UPDATE: On Saturday, June 6, Second City announced the appointment of Anthony LeBlanc as interim executive director. LeBlanc has most recently served as artistic director for Second City, where he previously appeared in two Chicago mainstage revues.

A tsunami of tweets from other BIPOC artists and Second City alumni followed, calling out institutional racism. It was reminiscent of the controversy surrounding the 2016 Second City e.t.c. revue A Red Line Runs Through It, when half of the cast quit in response to what actor Peter Kim described in a Chicago magazine essay as an environment where audiences “hurled increasingly racist, homophobic, and misogynistic comments at me and my castmates: comments demeaning my Asian ethnicity, using the f-word to degrade my homosexuality, and shouting ‘whores’ at the women.” In response to the exit of the actors, Andrew Alexander, Second City’s owner, CEO, and executive producer, shuffled around some of the management team. 

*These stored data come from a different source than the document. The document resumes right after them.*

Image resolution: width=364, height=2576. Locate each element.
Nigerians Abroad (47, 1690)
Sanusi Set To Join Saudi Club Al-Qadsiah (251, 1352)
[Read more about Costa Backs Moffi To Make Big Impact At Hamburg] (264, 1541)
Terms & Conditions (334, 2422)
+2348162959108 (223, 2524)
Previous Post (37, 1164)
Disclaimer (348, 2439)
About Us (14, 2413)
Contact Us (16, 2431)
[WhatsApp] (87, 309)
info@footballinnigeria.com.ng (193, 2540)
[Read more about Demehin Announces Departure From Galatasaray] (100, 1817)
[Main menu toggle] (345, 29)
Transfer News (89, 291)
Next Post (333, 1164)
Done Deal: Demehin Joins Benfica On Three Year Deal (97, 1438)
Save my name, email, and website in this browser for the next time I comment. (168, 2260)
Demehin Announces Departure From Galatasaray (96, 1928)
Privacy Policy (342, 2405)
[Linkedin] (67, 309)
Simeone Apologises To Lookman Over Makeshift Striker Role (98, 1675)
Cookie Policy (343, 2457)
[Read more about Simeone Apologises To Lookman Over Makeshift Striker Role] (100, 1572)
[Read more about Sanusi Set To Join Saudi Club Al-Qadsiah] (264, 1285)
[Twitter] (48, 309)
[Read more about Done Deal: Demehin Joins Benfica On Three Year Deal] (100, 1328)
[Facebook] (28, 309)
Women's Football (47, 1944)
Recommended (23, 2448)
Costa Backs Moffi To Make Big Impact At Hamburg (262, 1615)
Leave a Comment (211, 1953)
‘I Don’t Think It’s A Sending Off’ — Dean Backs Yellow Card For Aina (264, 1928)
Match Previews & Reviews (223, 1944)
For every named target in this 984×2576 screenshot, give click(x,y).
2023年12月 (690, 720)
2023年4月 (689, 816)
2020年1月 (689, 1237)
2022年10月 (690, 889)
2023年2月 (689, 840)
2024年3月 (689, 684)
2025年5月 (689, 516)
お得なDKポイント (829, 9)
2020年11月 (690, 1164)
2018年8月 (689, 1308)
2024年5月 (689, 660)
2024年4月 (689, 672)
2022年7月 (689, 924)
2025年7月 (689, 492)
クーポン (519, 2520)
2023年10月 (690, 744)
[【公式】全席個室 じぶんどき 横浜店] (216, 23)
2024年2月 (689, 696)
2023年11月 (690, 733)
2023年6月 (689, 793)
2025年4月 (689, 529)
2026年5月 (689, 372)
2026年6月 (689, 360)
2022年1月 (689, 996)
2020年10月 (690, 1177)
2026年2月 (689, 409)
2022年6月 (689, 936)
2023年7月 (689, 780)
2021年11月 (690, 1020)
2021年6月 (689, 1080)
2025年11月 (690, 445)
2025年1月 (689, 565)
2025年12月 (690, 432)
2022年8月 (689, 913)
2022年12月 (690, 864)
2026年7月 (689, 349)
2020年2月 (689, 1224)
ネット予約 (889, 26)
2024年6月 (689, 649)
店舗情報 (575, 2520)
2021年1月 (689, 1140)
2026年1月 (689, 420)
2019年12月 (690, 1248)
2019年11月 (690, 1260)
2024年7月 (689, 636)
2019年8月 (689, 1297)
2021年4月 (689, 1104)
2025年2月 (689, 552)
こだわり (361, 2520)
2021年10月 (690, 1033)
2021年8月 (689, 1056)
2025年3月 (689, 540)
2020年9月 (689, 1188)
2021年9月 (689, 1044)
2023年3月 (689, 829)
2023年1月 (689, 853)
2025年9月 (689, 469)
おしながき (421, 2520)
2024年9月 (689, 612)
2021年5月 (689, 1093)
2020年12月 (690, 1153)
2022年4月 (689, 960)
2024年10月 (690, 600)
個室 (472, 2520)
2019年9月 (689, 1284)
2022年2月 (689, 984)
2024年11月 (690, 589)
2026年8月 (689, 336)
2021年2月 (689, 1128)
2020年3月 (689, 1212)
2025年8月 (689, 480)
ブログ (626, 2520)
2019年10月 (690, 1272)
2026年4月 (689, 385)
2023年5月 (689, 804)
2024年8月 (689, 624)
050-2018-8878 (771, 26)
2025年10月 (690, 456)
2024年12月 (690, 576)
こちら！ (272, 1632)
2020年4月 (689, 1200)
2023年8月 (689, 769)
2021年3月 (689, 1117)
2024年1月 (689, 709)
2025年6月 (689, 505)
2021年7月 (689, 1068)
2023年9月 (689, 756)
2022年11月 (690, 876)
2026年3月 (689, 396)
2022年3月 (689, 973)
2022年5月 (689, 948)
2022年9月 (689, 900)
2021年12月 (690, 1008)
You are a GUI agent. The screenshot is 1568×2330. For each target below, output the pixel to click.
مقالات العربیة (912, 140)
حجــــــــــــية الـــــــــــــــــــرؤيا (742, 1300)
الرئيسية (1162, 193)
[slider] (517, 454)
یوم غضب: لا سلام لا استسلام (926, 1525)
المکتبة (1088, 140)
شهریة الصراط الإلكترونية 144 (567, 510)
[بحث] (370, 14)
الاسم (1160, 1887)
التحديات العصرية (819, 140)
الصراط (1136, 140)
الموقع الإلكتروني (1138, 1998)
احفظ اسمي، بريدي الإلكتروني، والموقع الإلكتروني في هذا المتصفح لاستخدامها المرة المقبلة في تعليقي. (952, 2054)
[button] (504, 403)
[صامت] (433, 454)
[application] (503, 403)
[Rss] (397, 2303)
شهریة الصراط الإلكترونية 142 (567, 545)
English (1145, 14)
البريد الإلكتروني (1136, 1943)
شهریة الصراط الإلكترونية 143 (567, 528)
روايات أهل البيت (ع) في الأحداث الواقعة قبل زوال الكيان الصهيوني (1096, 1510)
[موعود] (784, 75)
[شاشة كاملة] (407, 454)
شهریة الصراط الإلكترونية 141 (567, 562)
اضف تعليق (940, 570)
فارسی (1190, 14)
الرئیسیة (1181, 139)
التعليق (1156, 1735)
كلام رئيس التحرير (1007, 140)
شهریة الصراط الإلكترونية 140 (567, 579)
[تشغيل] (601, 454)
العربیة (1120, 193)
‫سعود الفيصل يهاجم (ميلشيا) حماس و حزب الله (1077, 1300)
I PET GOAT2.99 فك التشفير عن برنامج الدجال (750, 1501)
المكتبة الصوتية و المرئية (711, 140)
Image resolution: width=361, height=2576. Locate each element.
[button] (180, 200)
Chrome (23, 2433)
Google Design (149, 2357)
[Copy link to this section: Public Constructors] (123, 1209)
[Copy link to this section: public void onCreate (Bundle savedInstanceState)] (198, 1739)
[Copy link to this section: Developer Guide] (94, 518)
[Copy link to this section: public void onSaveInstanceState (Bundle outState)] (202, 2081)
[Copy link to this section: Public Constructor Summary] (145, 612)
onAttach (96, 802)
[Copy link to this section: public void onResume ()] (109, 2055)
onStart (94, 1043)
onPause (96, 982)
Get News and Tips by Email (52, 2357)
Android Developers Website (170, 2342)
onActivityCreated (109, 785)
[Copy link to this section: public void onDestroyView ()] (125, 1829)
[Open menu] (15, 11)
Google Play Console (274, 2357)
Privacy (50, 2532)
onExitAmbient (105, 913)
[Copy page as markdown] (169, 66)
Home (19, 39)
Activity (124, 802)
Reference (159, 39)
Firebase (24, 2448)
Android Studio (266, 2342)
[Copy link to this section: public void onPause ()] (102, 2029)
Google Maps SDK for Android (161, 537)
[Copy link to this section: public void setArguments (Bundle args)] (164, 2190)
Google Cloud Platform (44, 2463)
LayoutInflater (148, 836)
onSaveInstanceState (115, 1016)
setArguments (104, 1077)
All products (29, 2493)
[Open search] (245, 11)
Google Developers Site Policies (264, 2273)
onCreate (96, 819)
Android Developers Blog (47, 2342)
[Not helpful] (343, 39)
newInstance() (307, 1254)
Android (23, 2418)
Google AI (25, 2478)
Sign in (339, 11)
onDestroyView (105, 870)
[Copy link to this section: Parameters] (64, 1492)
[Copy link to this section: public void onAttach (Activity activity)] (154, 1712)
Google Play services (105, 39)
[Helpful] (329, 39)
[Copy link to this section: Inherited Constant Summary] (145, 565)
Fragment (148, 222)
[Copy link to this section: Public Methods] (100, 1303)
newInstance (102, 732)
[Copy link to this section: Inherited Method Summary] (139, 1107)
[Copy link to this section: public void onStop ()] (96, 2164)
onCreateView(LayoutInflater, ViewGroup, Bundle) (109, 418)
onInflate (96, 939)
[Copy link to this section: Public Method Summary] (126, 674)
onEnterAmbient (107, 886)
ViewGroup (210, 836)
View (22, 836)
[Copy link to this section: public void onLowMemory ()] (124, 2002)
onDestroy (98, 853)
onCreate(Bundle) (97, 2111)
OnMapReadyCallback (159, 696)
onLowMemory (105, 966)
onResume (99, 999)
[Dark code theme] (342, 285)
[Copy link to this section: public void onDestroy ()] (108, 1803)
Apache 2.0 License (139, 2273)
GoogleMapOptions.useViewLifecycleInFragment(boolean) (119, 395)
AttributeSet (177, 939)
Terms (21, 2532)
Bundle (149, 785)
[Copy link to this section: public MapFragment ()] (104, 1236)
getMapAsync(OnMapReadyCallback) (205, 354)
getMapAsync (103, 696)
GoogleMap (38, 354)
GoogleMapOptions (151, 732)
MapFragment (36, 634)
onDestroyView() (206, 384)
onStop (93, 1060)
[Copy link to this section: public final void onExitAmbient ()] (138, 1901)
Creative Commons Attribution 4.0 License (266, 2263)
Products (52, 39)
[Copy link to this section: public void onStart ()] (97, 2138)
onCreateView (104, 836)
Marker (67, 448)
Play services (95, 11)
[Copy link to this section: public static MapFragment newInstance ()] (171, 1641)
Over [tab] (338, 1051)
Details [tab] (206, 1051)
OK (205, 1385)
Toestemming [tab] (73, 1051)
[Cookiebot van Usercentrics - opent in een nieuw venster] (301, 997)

You remember when the black actors wanted to put on a Black Lives Matter Benefit show and you said only if we gave half of the proceeds to the Chicago PD, because I will never forget. Remember when you would make black people audition for job you simply just have to white people? https://t.co/LA92b13qs3

— Dewayne Perkins (@DewaynePerkins) June 4, 2020

Alexander owns 50 percent of the company, and under his leadership, Second City expanded its brand through a range of initiatives, including corporate training and expansion of both the Training Center facilities and additional performance venues in Piper’s Alley. It’s unclear right now how the for-profit enterprise will move forward with changing leadership and who might be in contention to take over Alexander’s role, particularly given the economic turmoil of the coronavirus shutdown that has caused massive layoffs and drops in revenue throughout the entertainment sector.